The lines wanted are those from the one containing "Instruction: Click the Key" to the last line of the entries below; output them exactly, leaving out pictures.

(Stored items)
----
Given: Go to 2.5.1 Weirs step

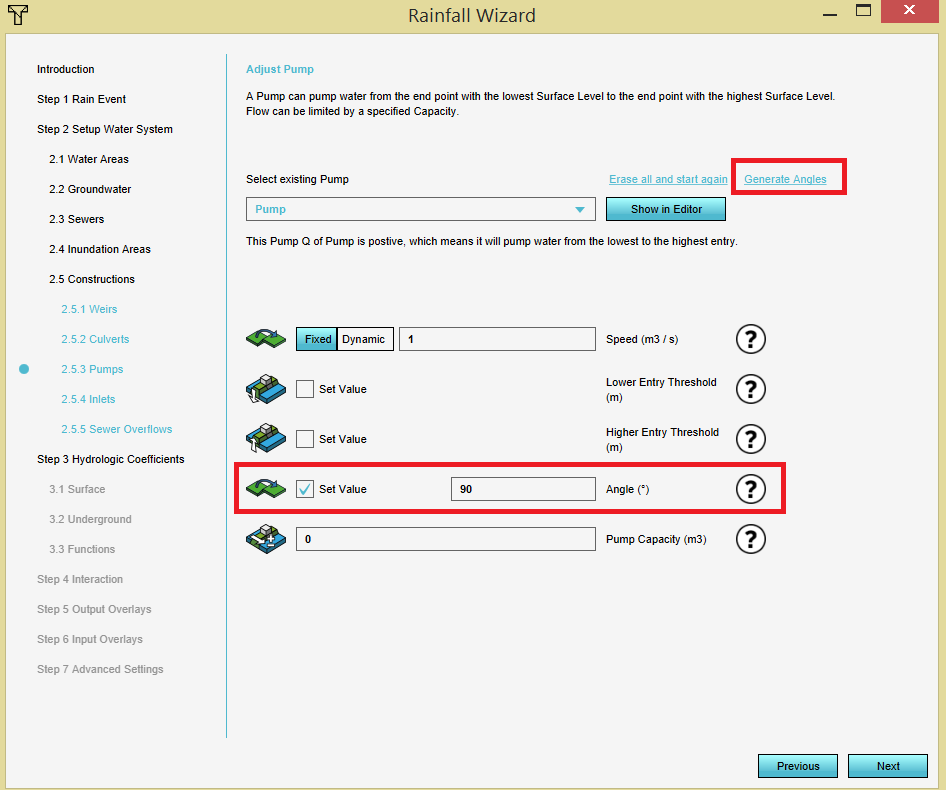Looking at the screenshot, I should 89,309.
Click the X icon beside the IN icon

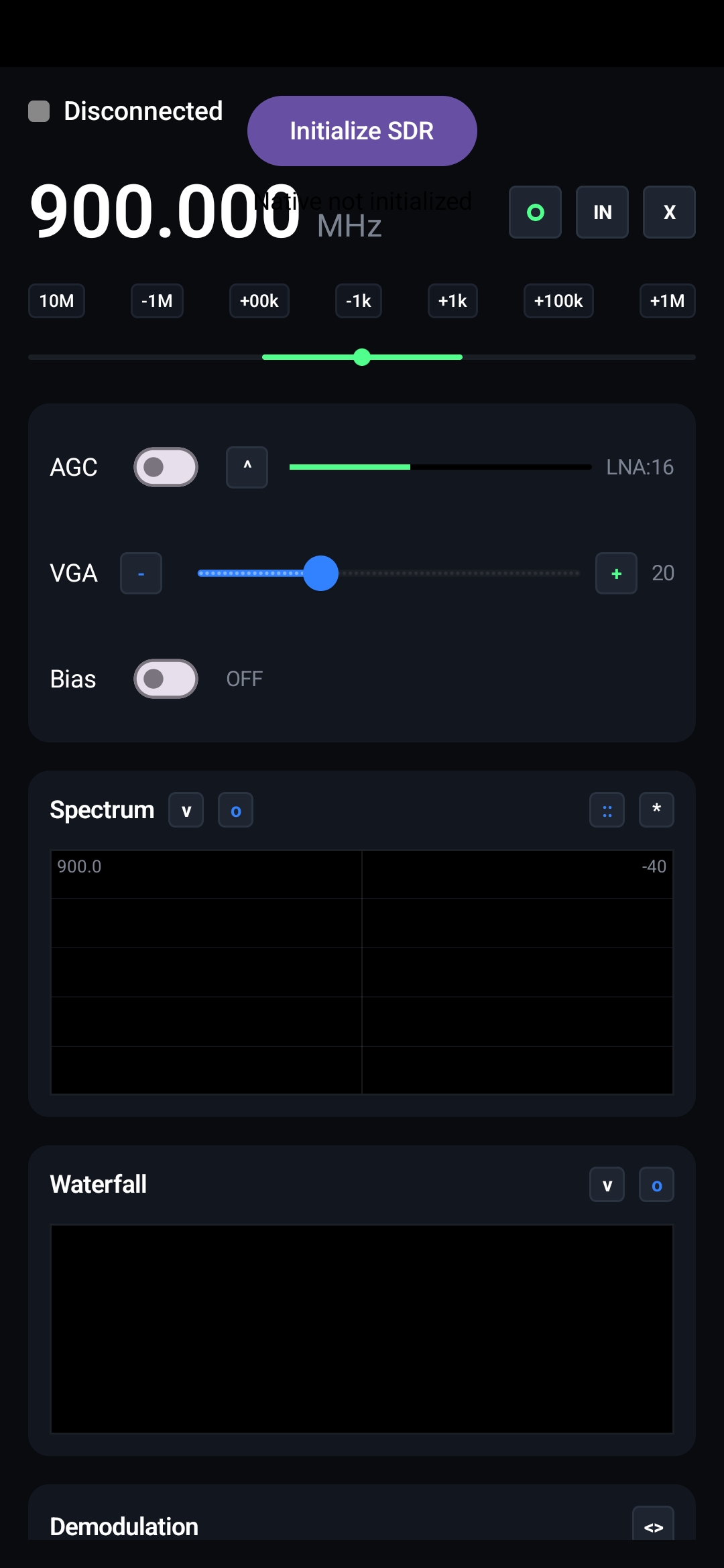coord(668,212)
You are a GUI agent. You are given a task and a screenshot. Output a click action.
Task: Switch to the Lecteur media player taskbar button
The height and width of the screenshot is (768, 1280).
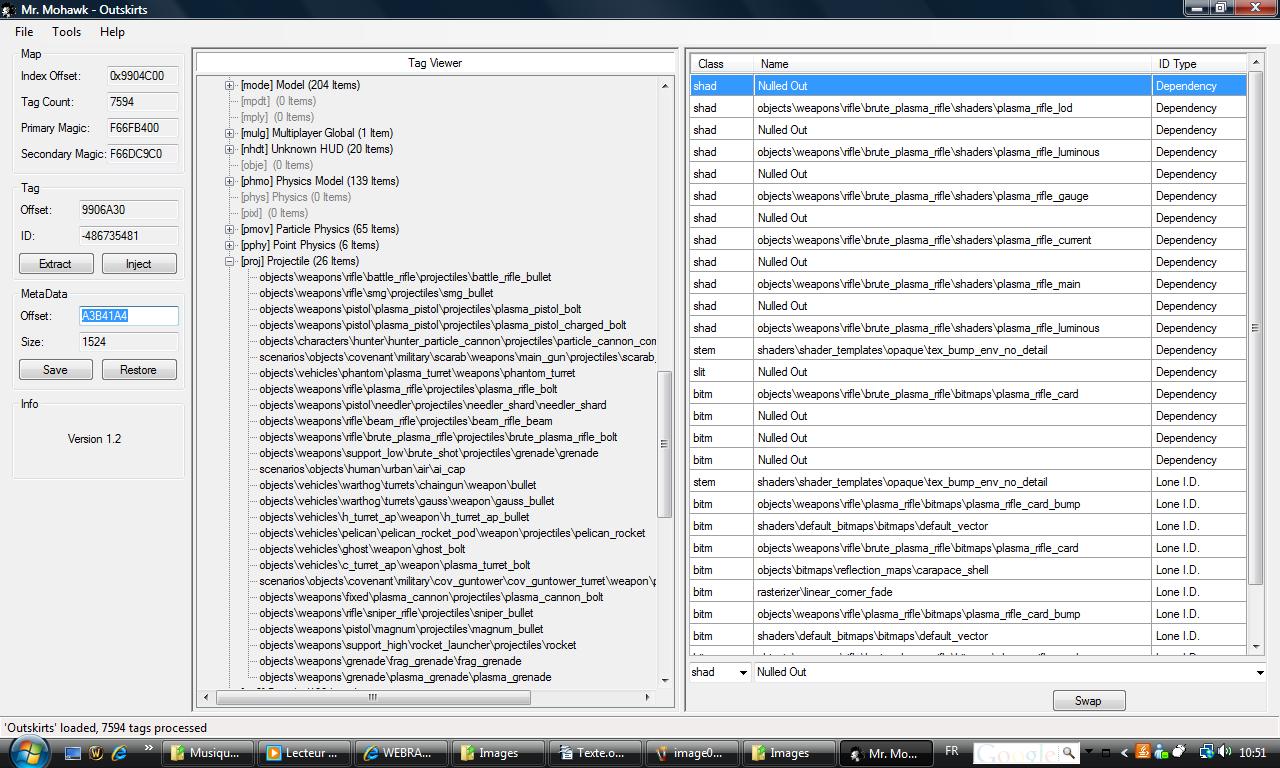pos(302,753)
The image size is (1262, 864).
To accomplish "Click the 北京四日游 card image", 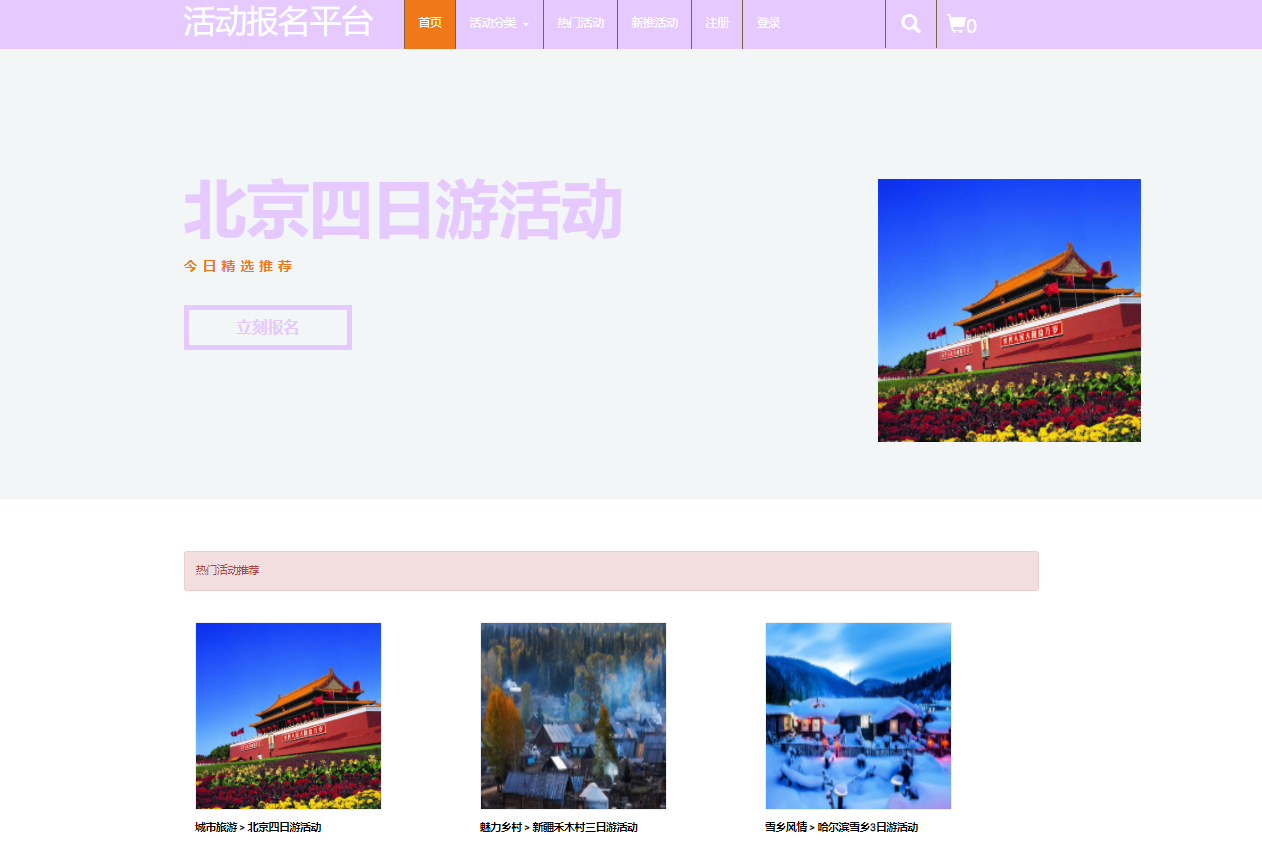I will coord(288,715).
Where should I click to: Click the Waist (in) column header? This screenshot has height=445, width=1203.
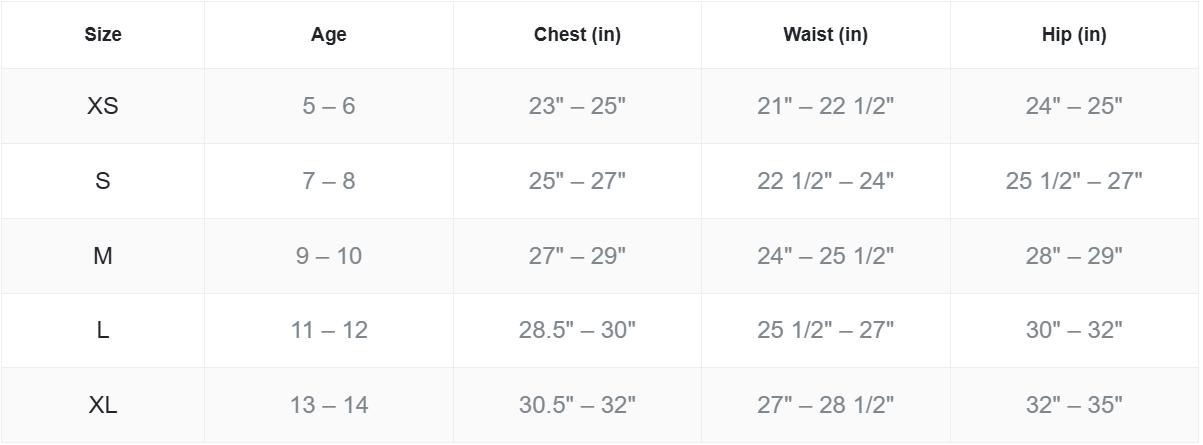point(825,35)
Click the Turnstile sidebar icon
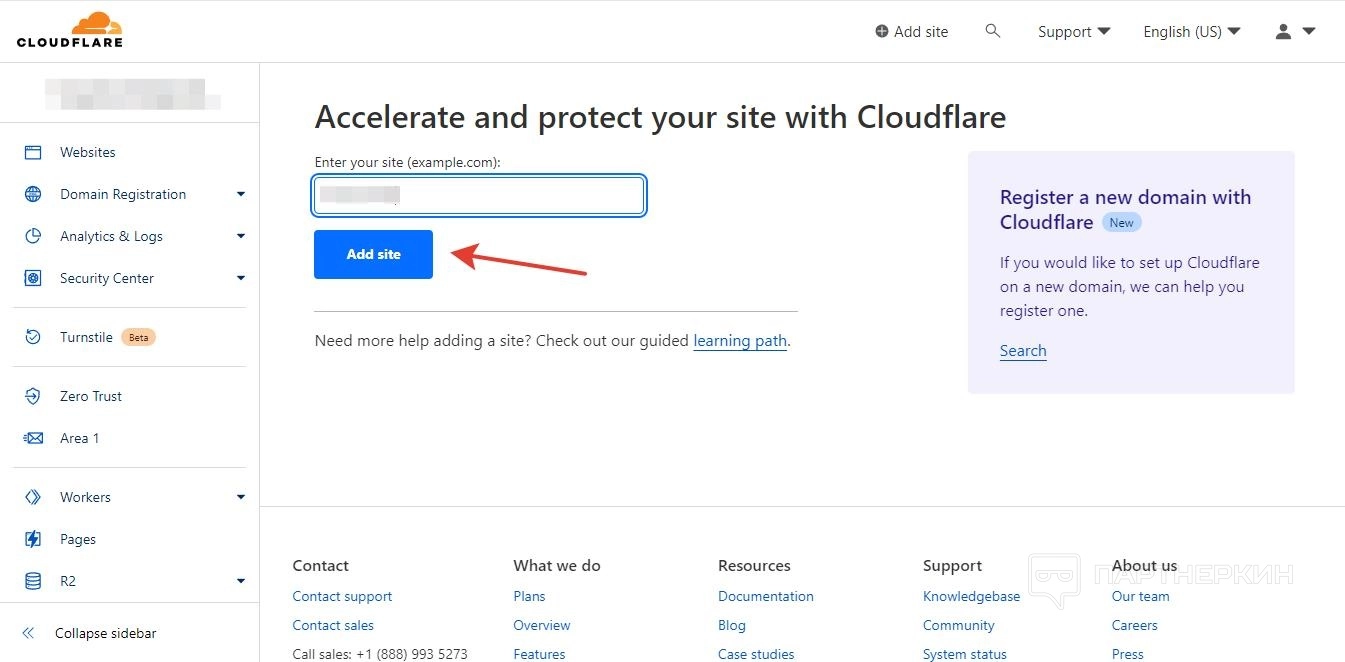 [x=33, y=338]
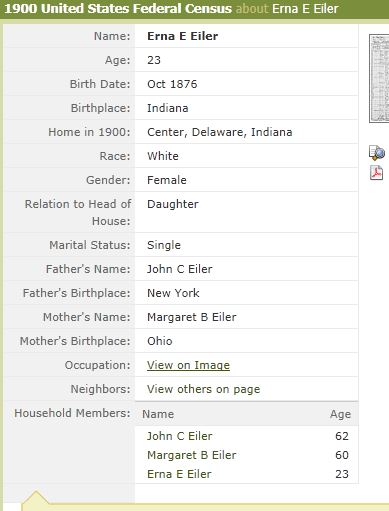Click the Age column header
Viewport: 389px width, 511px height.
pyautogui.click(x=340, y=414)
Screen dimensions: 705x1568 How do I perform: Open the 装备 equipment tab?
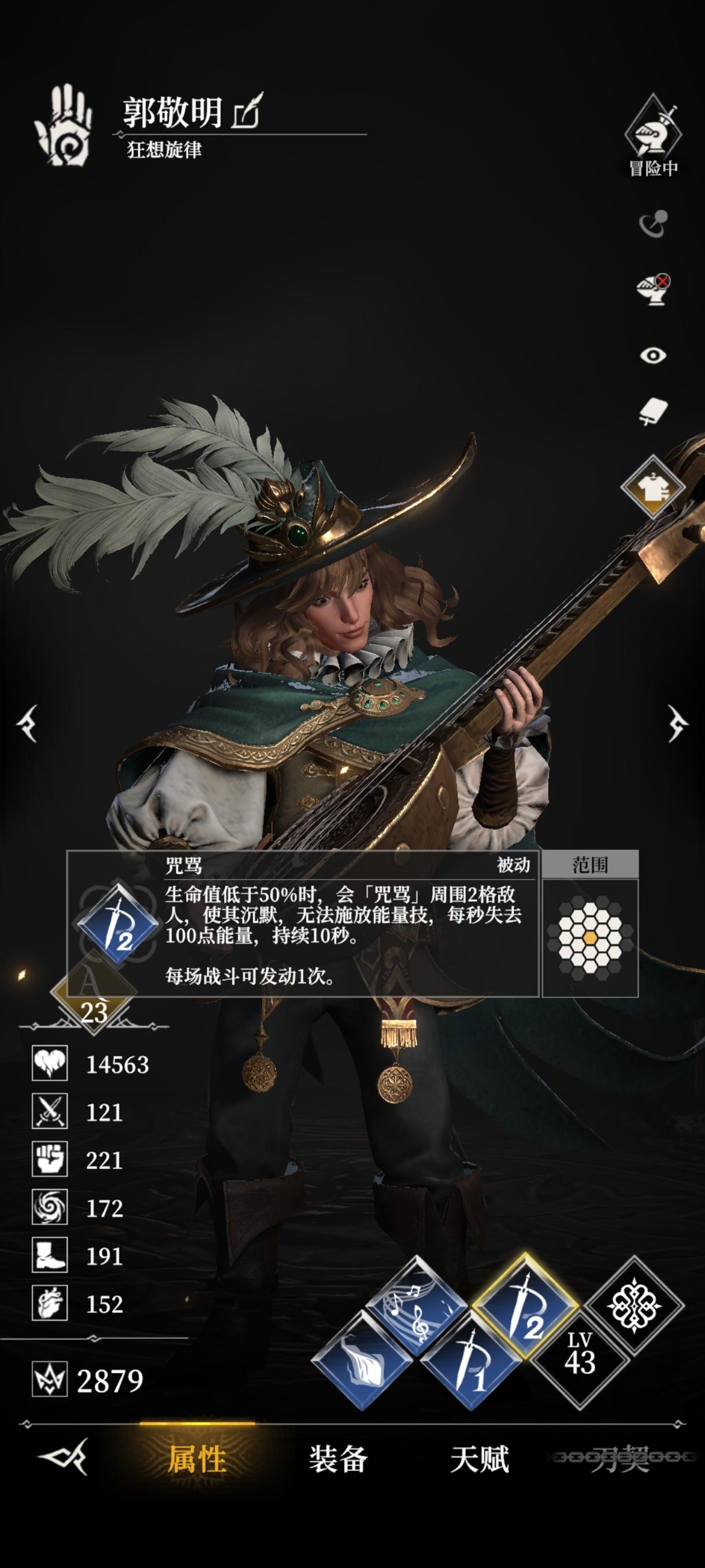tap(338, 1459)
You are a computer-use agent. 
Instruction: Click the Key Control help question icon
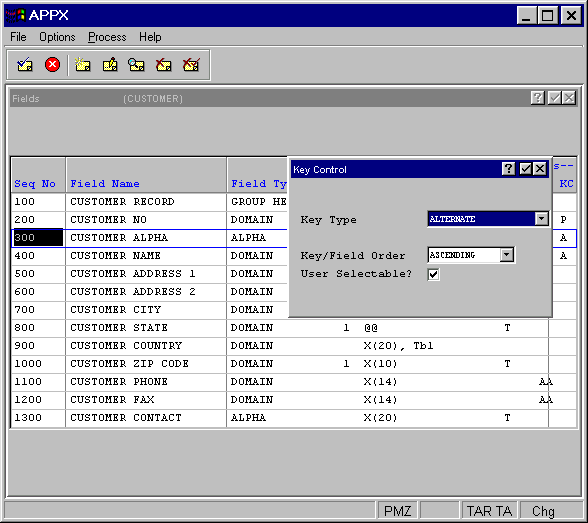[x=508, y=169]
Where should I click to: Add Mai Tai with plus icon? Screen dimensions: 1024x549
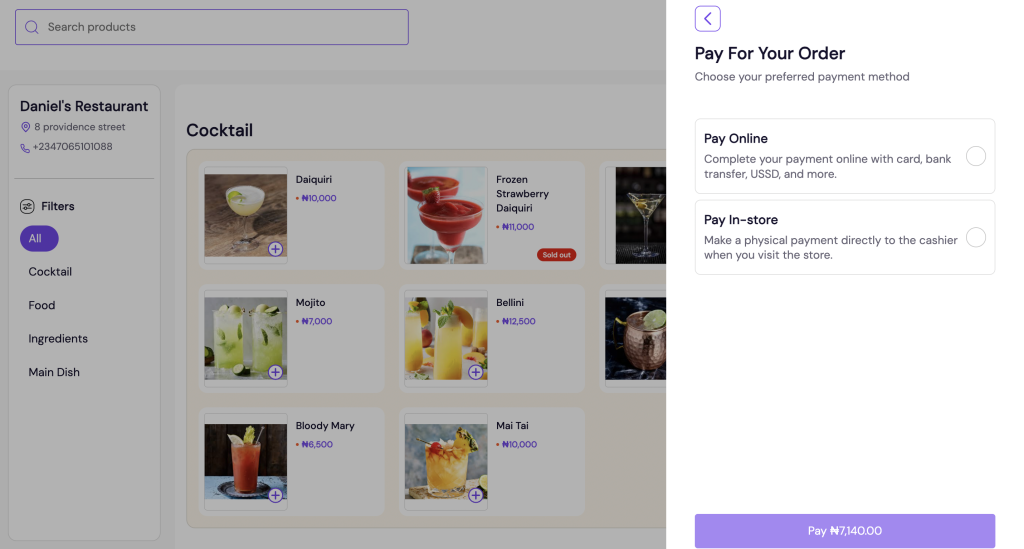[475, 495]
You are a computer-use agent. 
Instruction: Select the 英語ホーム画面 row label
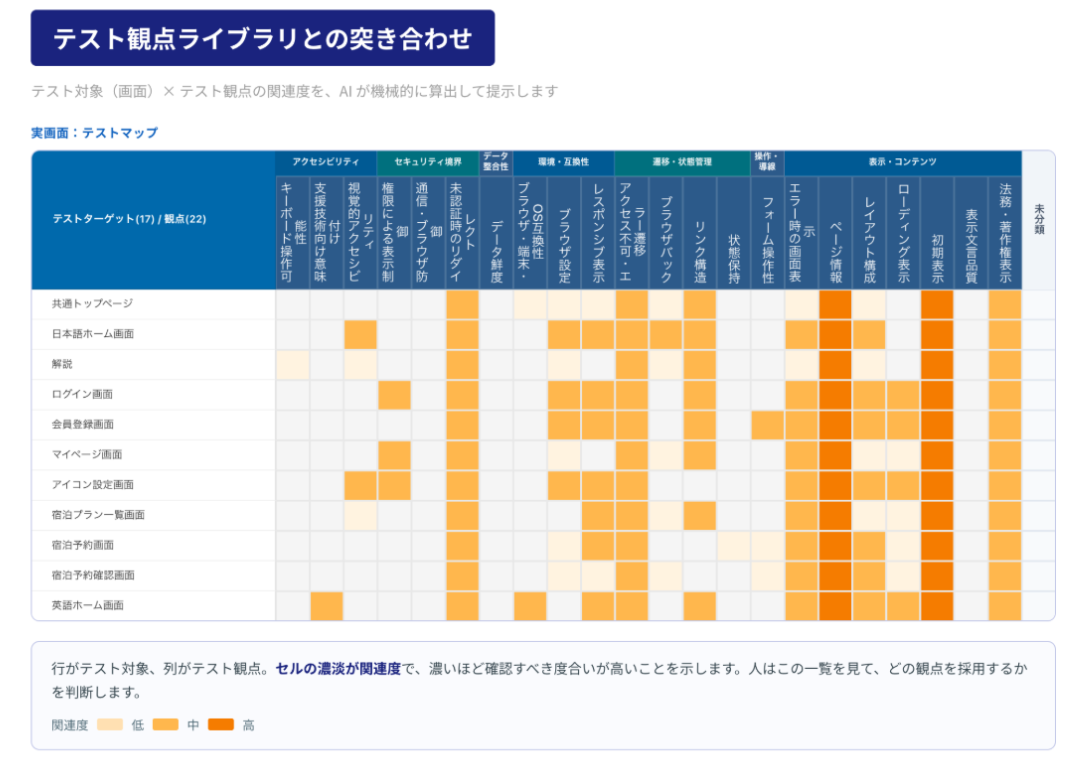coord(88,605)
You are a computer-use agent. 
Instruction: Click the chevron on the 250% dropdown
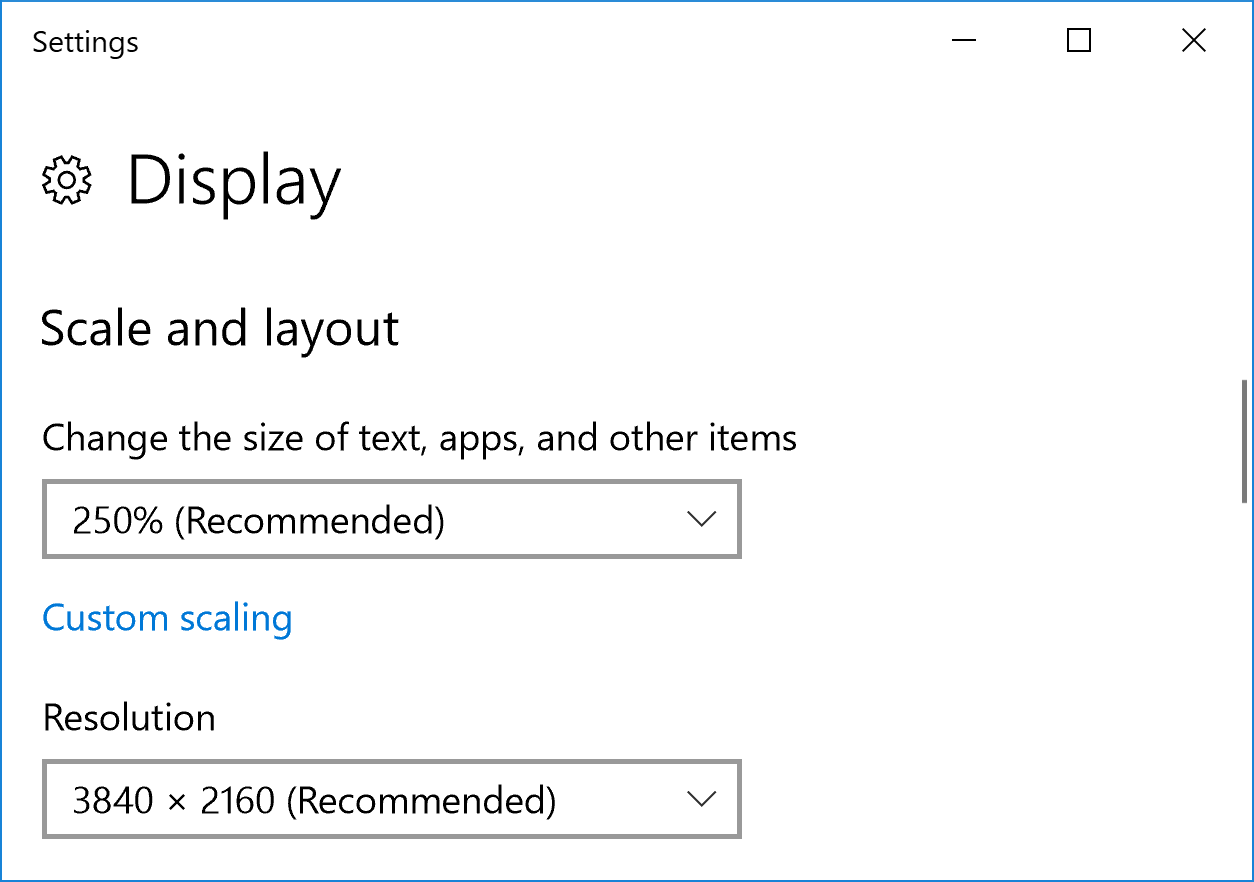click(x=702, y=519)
----
Solution for this task:
Instruction: Click the Key Control help question icon
[x=508, y=169]
Where should I click to: Add Mai Tai with plus icon? Screen dimensions: 1024x549
[475, 495]
You are a computer-use agent. 
Instruction: Select the 英語ホーム画面 row label
coord(88,605)
You are a computer-use agent. 
Instruction: Click the chevron on the 250% dropdown
click(x=702, y=519)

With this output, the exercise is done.